Ashley F Curtis, Mary Beth Miller, Jeff Boissoneault, Michael Robinson, Roland Staud, Richard B Berry, Christina S McCrae, Ashley F Curtis, Mary Beth Miller, Jeff Boissoneault, Michael Robinson, Roland Staud, Richard B Berry, Christina S McCrae

Abstract

Sleep diary and actigraphy assessments of insomnia symptoms in patients with fibromyalgia (FM) are often discrepant. We examined whether opioid dose and age interact in predicting magnitude or direction of discrepancies. Participants (N = 199, M = 51.5 years, SD = 11.7) with FM and insomnia completed 14 days of diaries and actigraphy. Multiple regressions determined whether average opioid dose and its interaction with age predicted magnitude or direction of diary/actigraphy discrepancies in sleep onset latency (SOL), wake after sleep onset (WASO) and sleep efficiency (SE), controlling for sex, use of sleep medication, evening pain and total sleep time.

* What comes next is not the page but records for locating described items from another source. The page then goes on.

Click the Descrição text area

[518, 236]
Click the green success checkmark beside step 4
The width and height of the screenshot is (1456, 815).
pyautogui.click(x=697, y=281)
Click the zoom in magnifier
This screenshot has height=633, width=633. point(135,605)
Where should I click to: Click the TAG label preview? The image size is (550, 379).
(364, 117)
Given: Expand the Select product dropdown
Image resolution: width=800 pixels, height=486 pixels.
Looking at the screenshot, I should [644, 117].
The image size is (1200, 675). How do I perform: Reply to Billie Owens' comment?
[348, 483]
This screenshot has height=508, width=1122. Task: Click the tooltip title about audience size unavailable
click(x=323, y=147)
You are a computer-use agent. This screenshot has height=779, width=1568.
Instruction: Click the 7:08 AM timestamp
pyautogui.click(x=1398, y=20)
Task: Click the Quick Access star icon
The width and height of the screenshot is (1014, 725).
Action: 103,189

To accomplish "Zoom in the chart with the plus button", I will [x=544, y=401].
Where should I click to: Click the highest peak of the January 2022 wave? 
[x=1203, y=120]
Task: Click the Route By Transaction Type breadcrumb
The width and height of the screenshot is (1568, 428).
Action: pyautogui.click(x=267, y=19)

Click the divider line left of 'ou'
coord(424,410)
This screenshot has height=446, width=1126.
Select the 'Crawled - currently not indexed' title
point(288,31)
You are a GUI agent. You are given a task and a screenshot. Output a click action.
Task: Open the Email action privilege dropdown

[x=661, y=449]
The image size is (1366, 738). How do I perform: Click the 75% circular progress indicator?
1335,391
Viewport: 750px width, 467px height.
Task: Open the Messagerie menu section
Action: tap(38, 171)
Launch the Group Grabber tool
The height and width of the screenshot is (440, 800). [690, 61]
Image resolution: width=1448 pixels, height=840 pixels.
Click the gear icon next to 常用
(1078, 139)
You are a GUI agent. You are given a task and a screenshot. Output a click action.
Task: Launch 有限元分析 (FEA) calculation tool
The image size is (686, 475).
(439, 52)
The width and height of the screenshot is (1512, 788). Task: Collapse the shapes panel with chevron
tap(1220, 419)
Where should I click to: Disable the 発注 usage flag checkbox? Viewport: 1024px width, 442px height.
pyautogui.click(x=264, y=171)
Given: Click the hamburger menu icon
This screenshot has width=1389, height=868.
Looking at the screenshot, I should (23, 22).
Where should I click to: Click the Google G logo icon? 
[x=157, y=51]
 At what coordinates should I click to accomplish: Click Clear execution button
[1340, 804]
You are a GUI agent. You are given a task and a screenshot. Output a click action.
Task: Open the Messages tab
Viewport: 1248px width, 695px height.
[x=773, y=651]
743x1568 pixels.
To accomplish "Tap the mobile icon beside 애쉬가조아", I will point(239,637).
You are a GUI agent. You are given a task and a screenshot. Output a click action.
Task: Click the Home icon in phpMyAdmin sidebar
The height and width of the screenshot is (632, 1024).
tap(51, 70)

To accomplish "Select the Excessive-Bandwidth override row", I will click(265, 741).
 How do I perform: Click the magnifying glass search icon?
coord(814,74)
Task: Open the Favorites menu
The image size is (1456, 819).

Higher opioid dose predicted greater magnitude of discrepancy in SOL and SE. Opioid dose interacted with age to predict direction but not magnitude of discrepancy in SOL and SE. Specifically, higher opioid use was associated with better subjective (shorter SOL, higher SE) than objective reports of sleep among younger adults, and longer subjective than objectively measured SOL among older adults. Opioid dose did not predict magnitude or direction of WASO discrepancies. In FM, a higher opioid dose increases diary/actigraphy SOL and SE discrepancies, and direction of discrepancies may depend on age. We speculate that increased opioid use combined with age-related factors, such as slow wave sleep disruption, increased awakenings and/or cognitive decline, may impact perceived sleep.

Trial registration: ClinicalTrials.gov NCT02001077.

Keywords: ageing; chronic pain; opioids; sleep discrepancy.

Conflict of interest statement

Conflicts of Interest: Authors declare no conflicts of interest.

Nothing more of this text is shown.